The storm, which iced over much of the South before sweeping up the East Coast, wreaked havoc on the morning commute across southern New England.
In Massachusetts, Gov. Deval Patrick declared a state of emergency and mobilized the National Guard. He said the storm brought more snow and a wetter kind of snow than officials expected, leaving more than 100,000 people without power or heat by noon.
In New York, where city leaders took heavy criticism for their slow work after a Dec. 26 blizzard, officials rolled out a massive response that quickly cleared the streets. They also received some help from nature, with only 9 inches of snow falling in Central Park — well short of 20 inches in last month’s storm.
This time, the deepest snow fell farther north.
The roof of an apartment building in Norwich partially collapsed under the weight of the snow, forcing 10 people from their homes. State troopers, working double shifts on orders of the governor, responded to about 900 spinouts, fender-benders and stranded vehicles.
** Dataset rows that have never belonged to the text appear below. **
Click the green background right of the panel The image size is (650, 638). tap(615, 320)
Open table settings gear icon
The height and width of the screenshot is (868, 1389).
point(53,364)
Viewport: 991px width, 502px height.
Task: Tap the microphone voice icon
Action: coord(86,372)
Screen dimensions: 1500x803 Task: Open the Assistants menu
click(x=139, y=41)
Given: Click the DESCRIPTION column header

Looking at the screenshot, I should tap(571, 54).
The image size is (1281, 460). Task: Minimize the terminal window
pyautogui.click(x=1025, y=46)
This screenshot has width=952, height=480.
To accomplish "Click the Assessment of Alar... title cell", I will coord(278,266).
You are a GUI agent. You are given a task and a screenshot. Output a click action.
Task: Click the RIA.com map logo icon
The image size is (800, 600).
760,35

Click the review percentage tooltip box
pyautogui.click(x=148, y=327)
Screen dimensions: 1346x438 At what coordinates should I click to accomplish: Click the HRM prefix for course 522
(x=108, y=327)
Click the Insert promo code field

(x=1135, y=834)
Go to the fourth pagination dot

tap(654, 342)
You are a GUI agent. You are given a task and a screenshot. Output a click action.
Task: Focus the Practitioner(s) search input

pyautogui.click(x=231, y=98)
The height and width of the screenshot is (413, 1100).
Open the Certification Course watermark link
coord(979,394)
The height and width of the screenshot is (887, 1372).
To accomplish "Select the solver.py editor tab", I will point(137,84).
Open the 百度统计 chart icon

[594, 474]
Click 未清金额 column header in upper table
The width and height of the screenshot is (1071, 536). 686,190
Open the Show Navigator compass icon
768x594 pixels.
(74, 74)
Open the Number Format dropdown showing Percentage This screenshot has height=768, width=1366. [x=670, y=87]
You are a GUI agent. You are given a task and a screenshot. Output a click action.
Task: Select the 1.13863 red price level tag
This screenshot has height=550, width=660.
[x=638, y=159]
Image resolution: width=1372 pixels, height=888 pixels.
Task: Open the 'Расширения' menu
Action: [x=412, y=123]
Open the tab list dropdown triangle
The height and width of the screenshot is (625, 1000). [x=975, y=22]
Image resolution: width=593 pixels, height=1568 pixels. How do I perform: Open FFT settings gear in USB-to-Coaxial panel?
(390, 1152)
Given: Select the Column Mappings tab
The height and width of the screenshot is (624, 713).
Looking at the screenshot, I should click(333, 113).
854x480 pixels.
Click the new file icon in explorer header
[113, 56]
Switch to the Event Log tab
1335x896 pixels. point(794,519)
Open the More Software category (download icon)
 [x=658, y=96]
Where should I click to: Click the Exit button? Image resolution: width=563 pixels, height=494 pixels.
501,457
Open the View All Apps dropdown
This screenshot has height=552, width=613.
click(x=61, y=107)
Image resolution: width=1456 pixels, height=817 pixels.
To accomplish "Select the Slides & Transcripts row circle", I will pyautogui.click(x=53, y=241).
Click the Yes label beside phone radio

By early afternoon, New Fairfield had 28 inches of snow, and Danbury had 24 inches. The 22.5 inches recorded at Bradley International Airport set a one-day record for snowfall in the Hartford area.
But the storm had no chance of touching the previous one-day record for the state of 30 inches, set in 1888 in Middletown and matched in 1969 in Falls Village.
The storm joined forces with another system passing through the Midwest and announced its arrival in New England with claps of thunder.
Motorists from the Carolinas to Maine were cautioned to stay off the roads, but that was not an option for Josh Clukey, 24, of Eastford, Conn. He ventured out with his pregnant wife when she began showing signs of labor after midnight. The drive to a hospital in Willimantic, normally 25 minutes, lasted a harrowing hour.
“It was a little scary. It was dark, and the snow was blowing all over the place. I drove really slow,” said Clukey, whose son, Ryland James, was born at 8:42 a.m. “There was maybe only about 6 inches on the roads at the time, but the plows hadn’t come out yet.”
Scores of schools, businesses and government offices closed. And more than 1,700 flights were canceled at the New York region’s three airports, which were trying to resume normal operations Wednesday.
Commuter rail service was delayed or suspended across the region, and Amtrak suspended service between New York City and Boston because of damage to the overhead power system south of Boston.